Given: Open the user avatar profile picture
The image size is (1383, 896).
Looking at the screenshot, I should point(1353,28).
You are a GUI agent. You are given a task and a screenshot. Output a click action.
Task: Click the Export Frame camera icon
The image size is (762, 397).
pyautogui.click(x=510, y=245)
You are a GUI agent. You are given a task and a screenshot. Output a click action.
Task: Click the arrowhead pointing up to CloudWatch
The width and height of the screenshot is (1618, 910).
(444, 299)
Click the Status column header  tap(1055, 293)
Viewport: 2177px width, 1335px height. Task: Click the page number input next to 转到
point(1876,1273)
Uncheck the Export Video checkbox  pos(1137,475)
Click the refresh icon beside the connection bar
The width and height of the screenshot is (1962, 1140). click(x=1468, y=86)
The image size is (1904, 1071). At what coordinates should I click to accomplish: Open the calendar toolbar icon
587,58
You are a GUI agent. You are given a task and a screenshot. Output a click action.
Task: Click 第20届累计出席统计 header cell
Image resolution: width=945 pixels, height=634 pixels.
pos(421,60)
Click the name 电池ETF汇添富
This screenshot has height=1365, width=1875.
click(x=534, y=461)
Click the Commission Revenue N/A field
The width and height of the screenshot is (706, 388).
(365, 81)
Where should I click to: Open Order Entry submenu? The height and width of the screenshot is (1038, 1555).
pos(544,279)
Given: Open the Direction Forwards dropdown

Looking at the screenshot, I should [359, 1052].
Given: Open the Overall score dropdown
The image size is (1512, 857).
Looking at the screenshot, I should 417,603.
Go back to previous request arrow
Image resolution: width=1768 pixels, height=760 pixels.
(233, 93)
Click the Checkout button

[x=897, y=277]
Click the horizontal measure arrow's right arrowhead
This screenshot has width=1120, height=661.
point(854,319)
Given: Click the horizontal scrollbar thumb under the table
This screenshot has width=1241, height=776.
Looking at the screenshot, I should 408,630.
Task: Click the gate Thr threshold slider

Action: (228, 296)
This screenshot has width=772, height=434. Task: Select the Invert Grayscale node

○ ○ ○ ○

TASK STATEMENT
Leave out every line before the one containing "Given: Click the"; set down that line and all remaining lines of the material exactly.

SOLUTION
Given: Click the horizontal scrollbar thumb under the table
This screenshot has width=1241, height=776.
Looking at the screenshot, I should 408,630.
Task: Click the gate Thr threshold slider

Action: (228, 296)
This screenshot has width=772, height=434. Task: Select the Invert Grayscale node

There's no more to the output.